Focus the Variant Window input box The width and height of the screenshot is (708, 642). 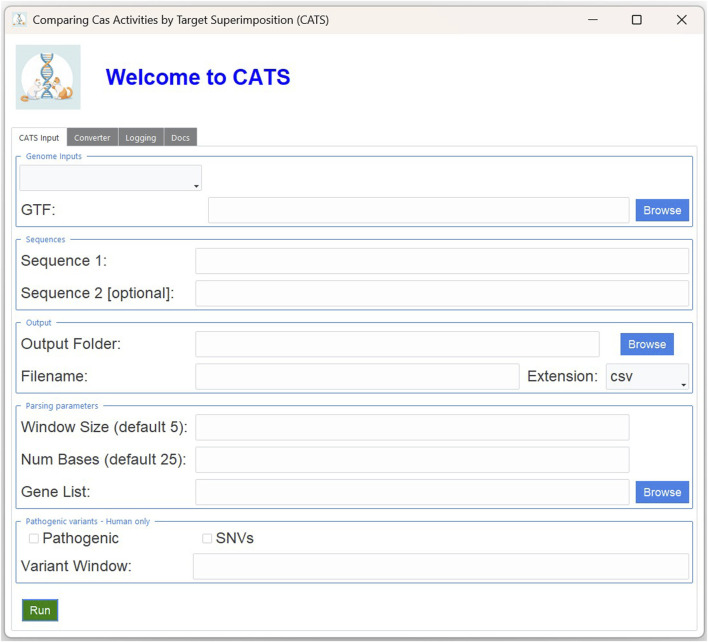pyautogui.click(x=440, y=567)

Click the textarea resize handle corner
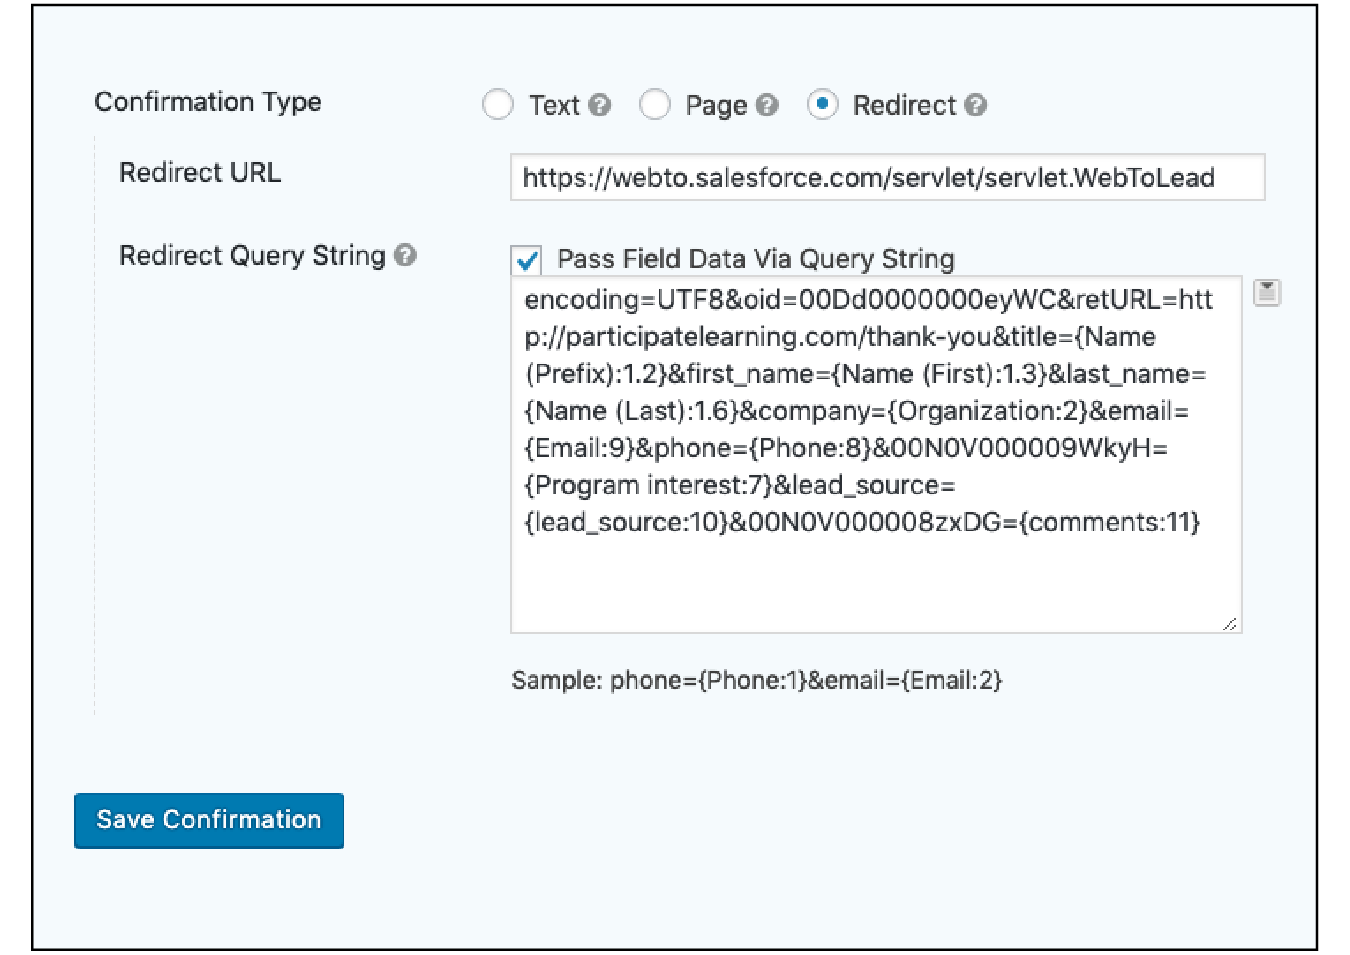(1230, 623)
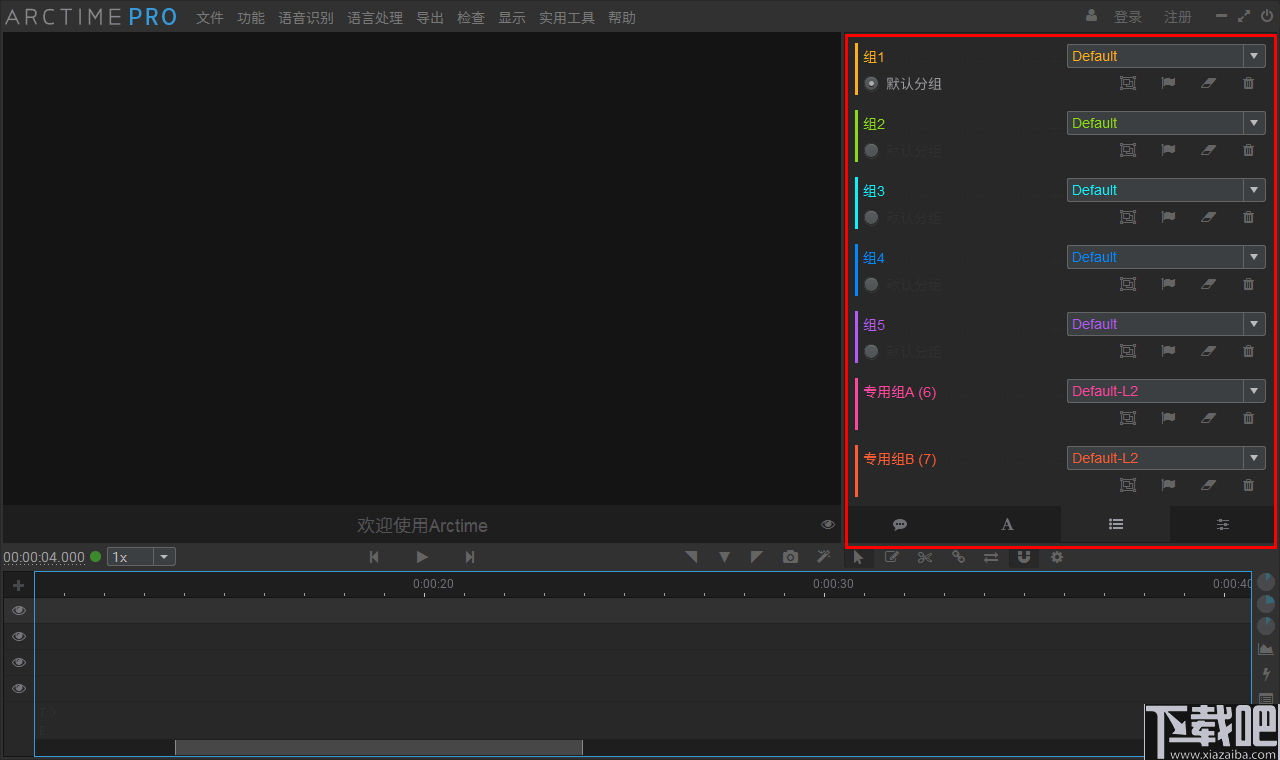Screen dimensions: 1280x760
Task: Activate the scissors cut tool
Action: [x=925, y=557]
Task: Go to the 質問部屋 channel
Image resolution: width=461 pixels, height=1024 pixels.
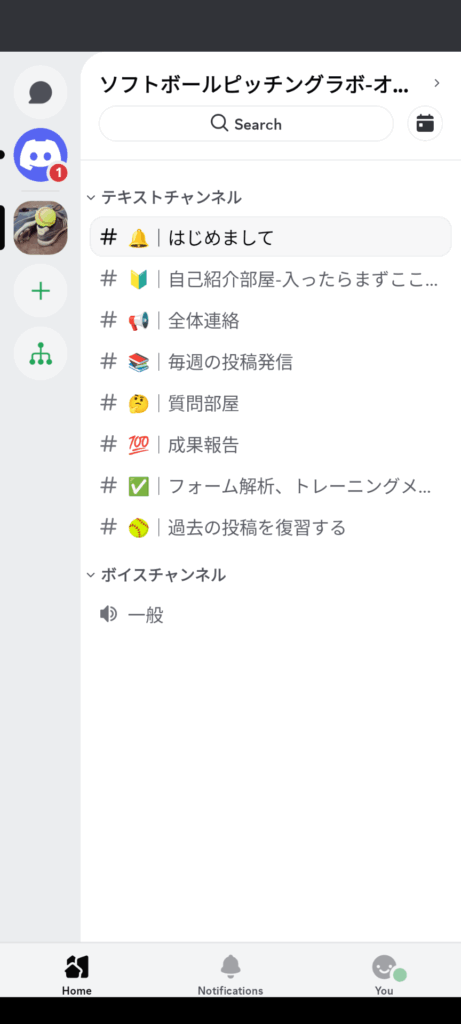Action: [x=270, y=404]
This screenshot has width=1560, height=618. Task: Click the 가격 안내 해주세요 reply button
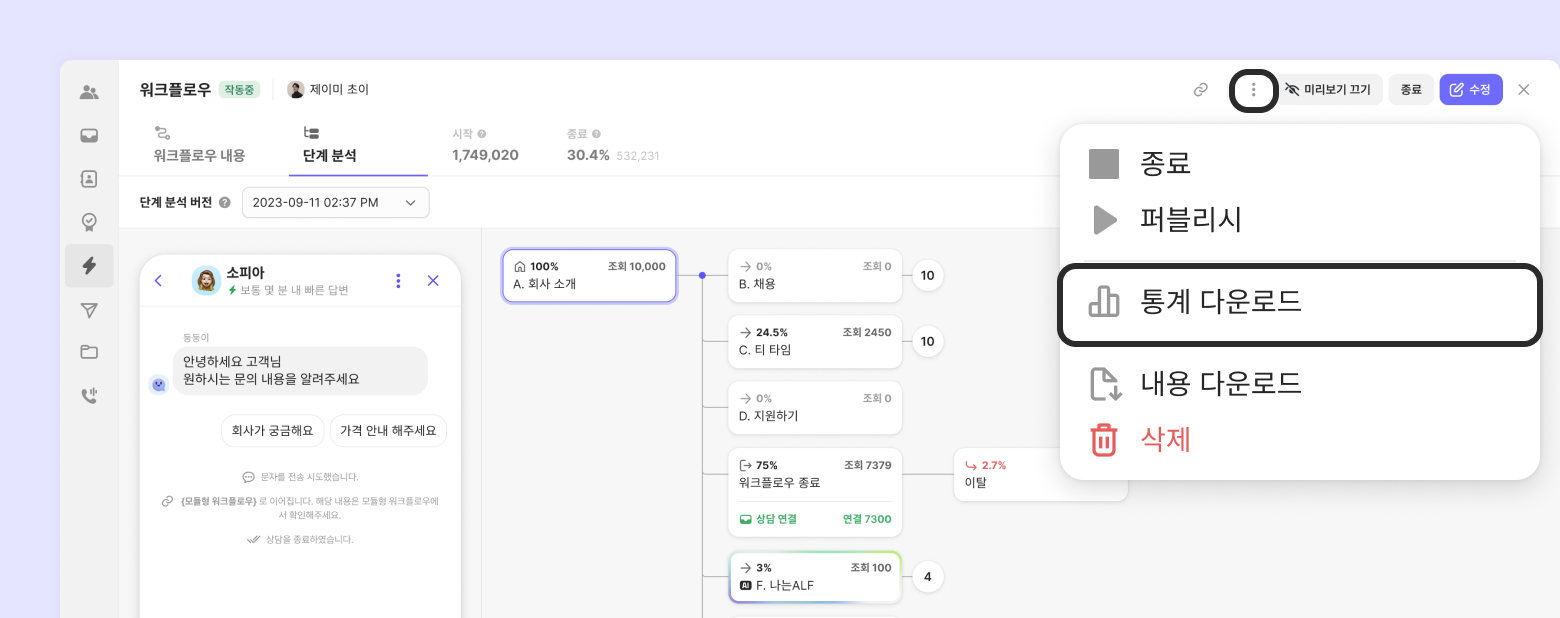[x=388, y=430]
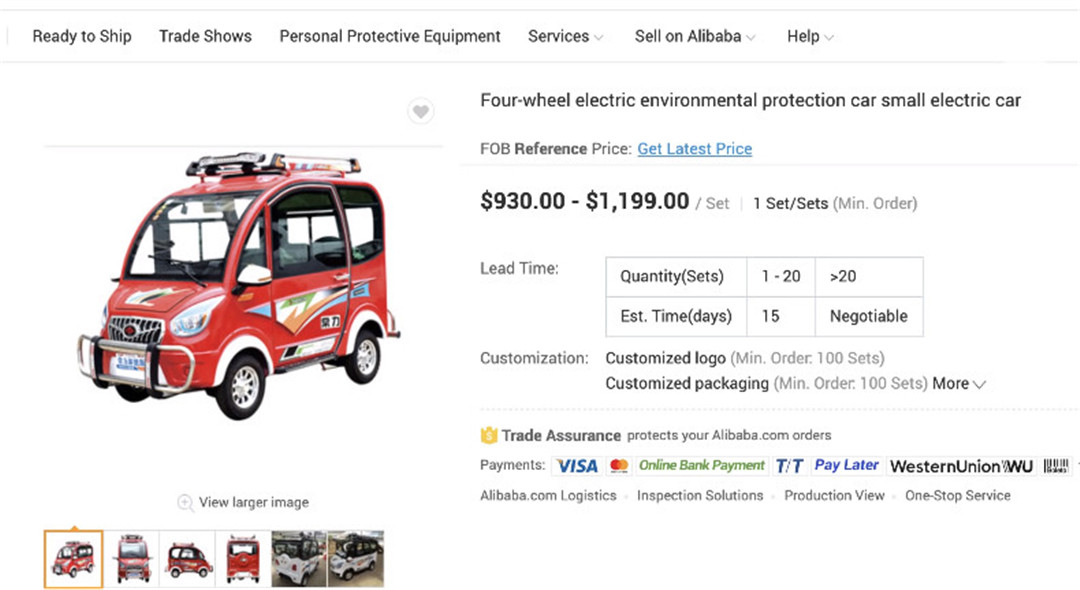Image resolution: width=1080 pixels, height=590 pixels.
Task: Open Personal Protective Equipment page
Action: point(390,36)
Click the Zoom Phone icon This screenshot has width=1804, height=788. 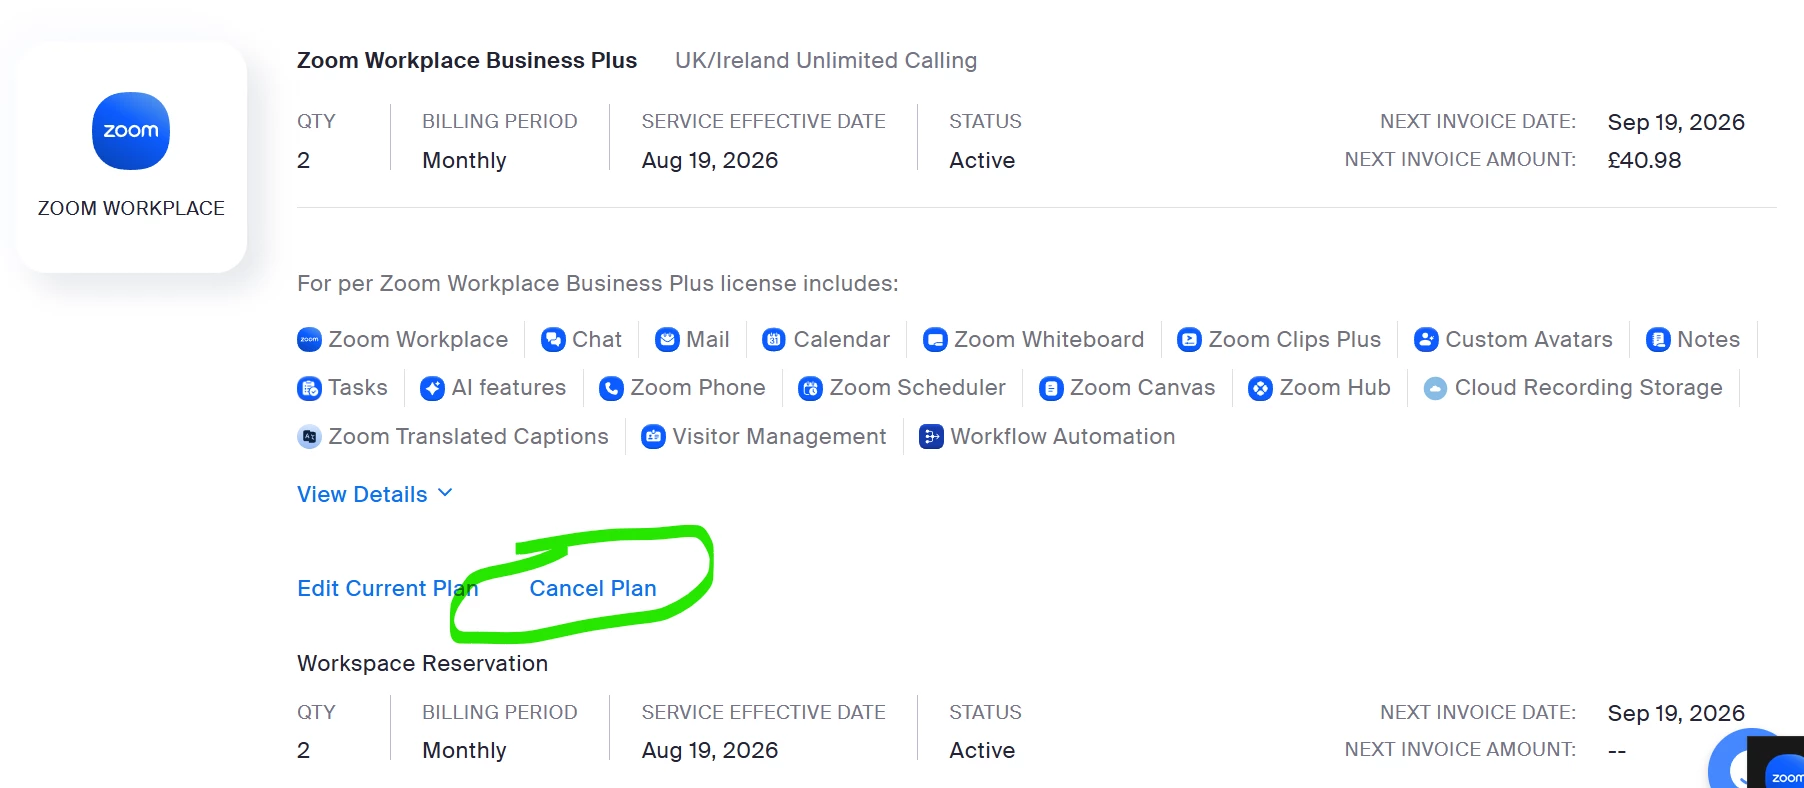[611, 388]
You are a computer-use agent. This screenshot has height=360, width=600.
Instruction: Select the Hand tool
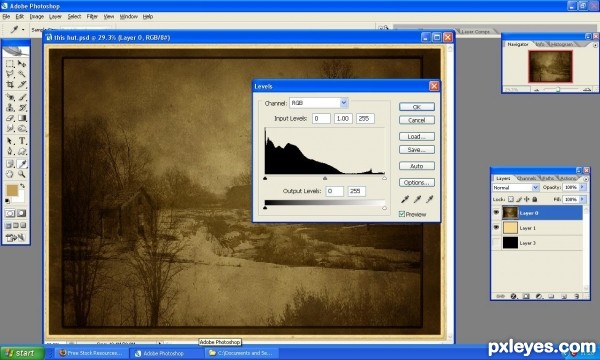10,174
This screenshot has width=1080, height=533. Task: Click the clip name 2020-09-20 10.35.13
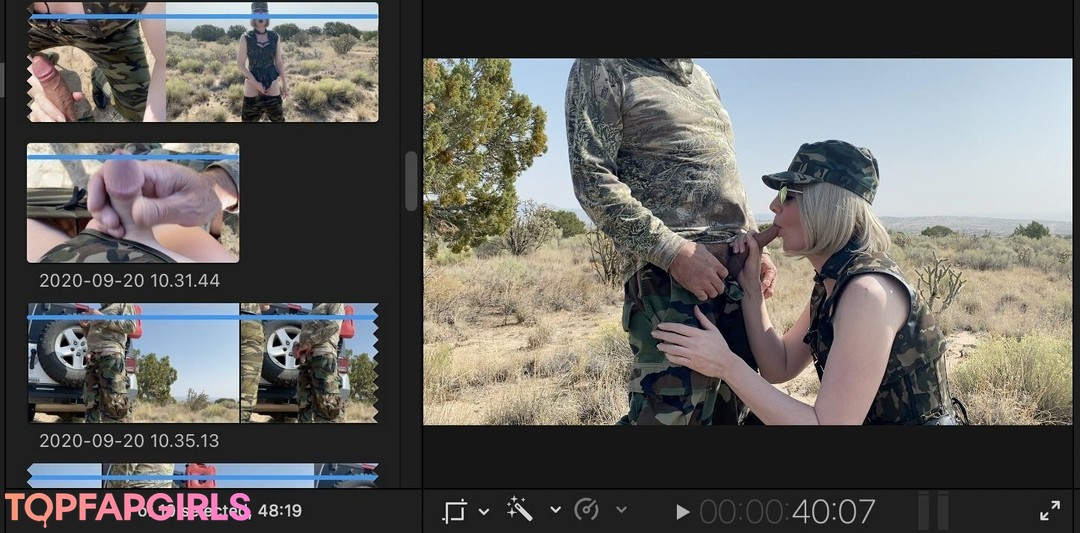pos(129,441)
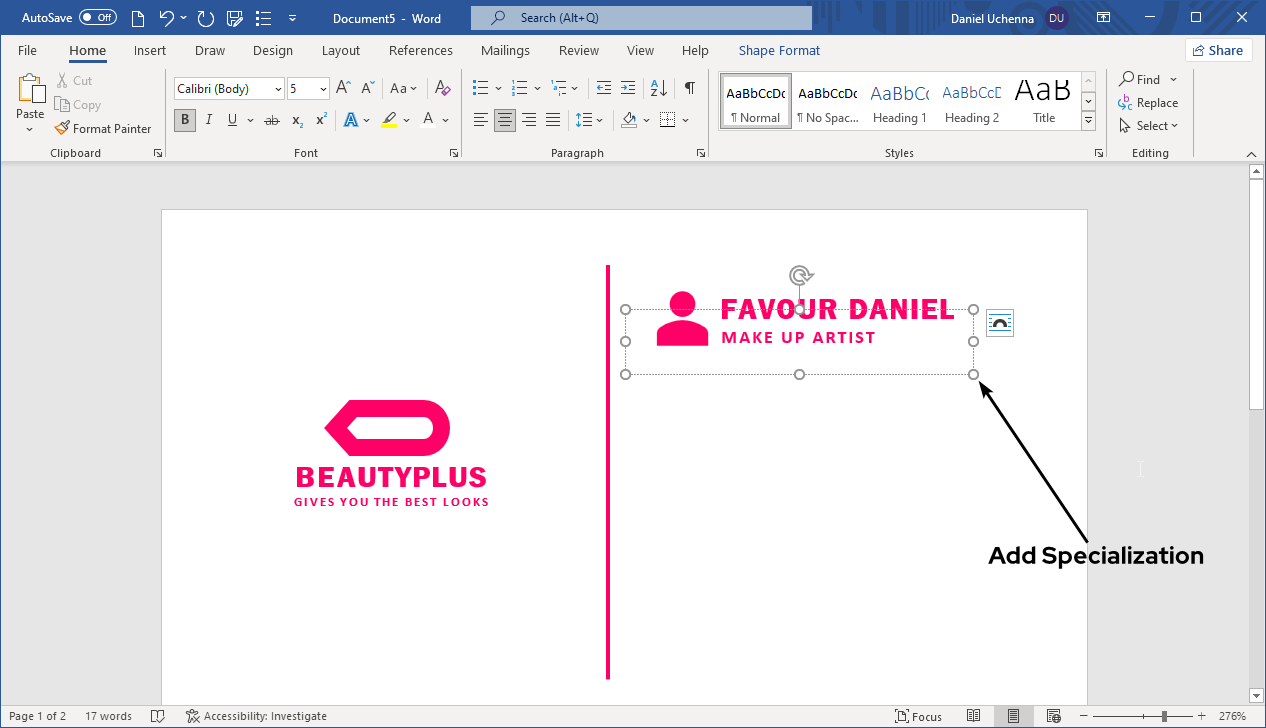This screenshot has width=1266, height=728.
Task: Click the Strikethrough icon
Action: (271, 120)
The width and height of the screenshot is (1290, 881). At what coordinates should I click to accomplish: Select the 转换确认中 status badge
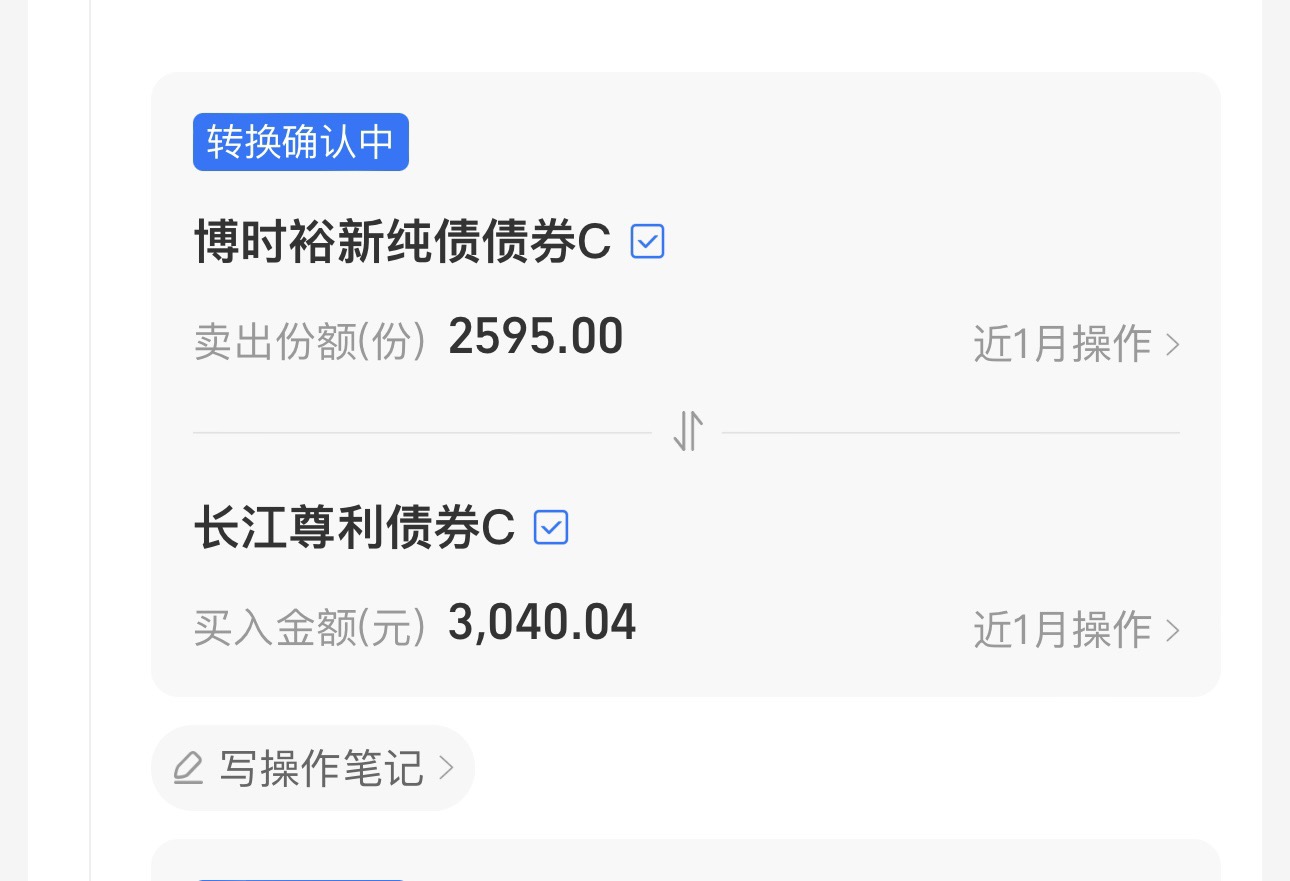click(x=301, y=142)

....................

* _Task directions_: Because the copy must hold no pictures, return only the lines that run from the line containing "Instruction: Select the Hand tool" to the end of the data above, each exactly as it stands.

* _Exercise answer_:
Instruction: Select the Hand tool
10,174
This screenshot has width=1080, height=533. Task: Click the clip name 2020-09-20 10.35.13
pos(129,441)
This screenshot has width=1266, height=728.
Task: Click the Strikethrough icon
Action: (271, 120)
The width and height of the screenshot is (1290, 881). At what coordinates should I click to accomplish: Select the 转换确认中 status badge
click(x=301, y=142)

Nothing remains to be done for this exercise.